▸ EXERCISE
The first line of the data below and every line after it, through the one with "Task: Click the Share button", must be transcribed without change.

(Dataset entries)
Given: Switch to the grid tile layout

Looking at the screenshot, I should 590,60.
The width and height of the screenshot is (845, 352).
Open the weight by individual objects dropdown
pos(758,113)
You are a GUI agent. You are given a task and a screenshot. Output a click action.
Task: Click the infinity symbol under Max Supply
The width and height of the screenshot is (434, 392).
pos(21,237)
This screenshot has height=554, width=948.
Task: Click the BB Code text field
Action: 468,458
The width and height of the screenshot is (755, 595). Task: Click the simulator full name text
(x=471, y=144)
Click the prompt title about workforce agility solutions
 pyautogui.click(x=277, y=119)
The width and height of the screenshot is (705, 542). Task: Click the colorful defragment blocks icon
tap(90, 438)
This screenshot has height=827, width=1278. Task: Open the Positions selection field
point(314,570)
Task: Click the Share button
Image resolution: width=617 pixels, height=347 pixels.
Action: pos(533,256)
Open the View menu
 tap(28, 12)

▸ RESPONSE FOR THIS EXERCISE
Given: Switch to the grid tile layout

Looking at the screenshot, I should 590,60.
The width and height of the screenshot is (845, 352).
Open the weight by individual objects dropdown
pos(758,113)
You are a GUI agent. You are given a task and a screenshot. Output a click action.
Task: Click the infinity symbol under Max Supply
The width and height of the screenshot is (434, 392).
pos(21,237)
This screenshot has height=554, width=948.
Task: Click the BB Code text field
Action: 468,458
The width and height of the screenshot is (755, 595). Task: Click the simulator full name text
(x=471, y=144)
Click the prompt title about workforce agility solutions
 pyautogui.click(x=277, y=119)
The width and height of the screenshot is (705, 542). Task: Click the colorful defragment blocks icon
tap(90, 438)
This screenshot has height=827, width=1278. Task: Open the Positions selection field
point(314,570)
Task: Click the Share button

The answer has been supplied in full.